Hola, el condensador seria de 100 nanofaradios, agregué la resistencia después del condensador y a la entrada del integrado amplificador porque sin ésta no funcionaria bien.

Saludos.


----------



## Ender Wiggin (Nov 28, 2014)

Bien, ya estoy metido en faena, pero me ha asaltado una duda tonta: cuando no haya nada enchufado al loop la señal no pasará. ¿Basta con poner un cable del send al return (con lo que le añadiría el condensador y la resistencia a la señal) o debería poner un interruptor que se salte los dos componentes que le hemos añadido?

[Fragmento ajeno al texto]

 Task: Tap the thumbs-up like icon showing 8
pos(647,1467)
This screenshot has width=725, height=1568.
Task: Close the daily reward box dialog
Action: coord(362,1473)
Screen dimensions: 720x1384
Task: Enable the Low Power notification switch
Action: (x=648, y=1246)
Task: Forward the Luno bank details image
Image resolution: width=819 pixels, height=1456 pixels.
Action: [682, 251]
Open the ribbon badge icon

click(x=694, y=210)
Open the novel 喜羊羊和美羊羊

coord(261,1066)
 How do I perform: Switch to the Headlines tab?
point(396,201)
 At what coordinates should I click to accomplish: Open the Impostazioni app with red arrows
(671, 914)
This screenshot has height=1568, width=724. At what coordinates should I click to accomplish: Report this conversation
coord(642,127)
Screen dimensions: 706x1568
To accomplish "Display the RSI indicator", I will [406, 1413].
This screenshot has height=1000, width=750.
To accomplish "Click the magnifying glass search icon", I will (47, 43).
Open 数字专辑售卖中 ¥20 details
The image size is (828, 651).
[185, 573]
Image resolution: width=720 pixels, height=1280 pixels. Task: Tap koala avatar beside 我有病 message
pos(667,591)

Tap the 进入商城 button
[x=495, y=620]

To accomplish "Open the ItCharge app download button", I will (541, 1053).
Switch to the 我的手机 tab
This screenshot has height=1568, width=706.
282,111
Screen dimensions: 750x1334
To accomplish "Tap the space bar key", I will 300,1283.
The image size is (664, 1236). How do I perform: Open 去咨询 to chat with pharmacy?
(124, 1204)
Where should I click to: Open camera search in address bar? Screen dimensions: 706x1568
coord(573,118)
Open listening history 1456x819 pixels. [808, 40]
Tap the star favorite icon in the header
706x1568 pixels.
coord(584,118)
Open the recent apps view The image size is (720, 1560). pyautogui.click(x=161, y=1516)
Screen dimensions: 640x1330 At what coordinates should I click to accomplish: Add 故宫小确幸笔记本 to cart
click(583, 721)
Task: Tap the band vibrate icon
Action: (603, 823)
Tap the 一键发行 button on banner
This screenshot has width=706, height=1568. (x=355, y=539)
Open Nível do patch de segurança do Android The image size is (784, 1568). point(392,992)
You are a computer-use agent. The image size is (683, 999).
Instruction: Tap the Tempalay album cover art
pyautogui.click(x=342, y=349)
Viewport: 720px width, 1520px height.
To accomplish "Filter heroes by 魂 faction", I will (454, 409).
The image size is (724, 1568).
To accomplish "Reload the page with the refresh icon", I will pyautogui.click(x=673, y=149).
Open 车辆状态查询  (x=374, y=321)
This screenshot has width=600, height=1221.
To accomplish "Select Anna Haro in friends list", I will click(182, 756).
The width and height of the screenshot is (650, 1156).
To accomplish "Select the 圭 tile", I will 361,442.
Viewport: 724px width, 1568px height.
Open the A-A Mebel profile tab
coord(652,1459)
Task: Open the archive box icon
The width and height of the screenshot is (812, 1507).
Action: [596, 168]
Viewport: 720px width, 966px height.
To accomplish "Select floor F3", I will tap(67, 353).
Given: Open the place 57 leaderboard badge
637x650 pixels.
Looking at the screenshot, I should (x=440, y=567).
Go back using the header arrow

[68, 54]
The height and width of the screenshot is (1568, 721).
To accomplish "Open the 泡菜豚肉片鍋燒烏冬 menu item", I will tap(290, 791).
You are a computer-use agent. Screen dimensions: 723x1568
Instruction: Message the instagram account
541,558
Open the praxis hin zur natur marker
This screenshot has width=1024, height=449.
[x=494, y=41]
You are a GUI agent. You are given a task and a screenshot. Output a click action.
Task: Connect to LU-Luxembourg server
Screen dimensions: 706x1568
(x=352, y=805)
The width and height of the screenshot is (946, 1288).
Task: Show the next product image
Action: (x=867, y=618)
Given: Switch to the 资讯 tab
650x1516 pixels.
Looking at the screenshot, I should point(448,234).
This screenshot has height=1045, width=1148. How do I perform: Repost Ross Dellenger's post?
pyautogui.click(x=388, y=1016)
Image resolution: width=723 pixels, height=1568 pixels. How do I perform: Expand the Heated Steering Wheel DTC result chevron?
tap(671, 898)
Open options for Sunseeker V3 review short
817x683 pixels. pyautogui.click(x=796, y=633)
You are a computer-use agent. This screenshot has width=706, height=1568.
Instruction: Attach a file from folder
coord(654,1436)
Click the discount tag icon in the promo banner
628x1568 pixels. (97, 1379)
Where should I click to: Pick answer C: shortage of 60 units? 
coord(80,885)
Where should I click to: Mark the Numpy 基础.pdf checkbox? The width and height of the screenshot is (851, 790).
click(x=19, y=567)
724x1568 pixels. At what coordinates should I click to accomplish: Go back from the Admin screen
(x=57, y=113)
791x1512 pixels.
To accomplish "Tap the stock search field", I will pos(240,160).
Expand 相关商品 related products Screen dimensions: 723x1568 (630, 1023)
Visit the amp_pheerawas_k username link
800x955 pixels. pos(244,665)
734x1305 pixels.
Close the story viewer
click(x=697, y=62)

Por cierto, le he puesto una res de 100k en vez de la de 68k, no creo que pase nada.


----------



## DOSMETROS (Nov 28, 2014)

Y por que no ponés un jack con corte  y entonces será automático


----------



## Ender Wiggin (Nov 28, 2014)

Sí, lo he pensado, pero no tengo jacks de corte ahora mismo. Y total, el ampli es viejuno y lo voy a usar principalmente para pruebas, así que no me importa si hay un interruptor o un cablecillo de más.
Aún con un jack de corte tendría la misma duda: ¿debería saltarme los componentes añadidos o da igual que los añada a la señal?


----------



## Pablo LB (Nov 28, 2014)

No queda claro lo que intentas hacer, si no vas a usar el loop, simplemente colocas un cable o interruptor entre los puntos rojos.

Saludos.


----------



## Ender Wiggin (Dic 2, 2014)

Ale, ya está montado y funcionando. Gracias chicos!


----------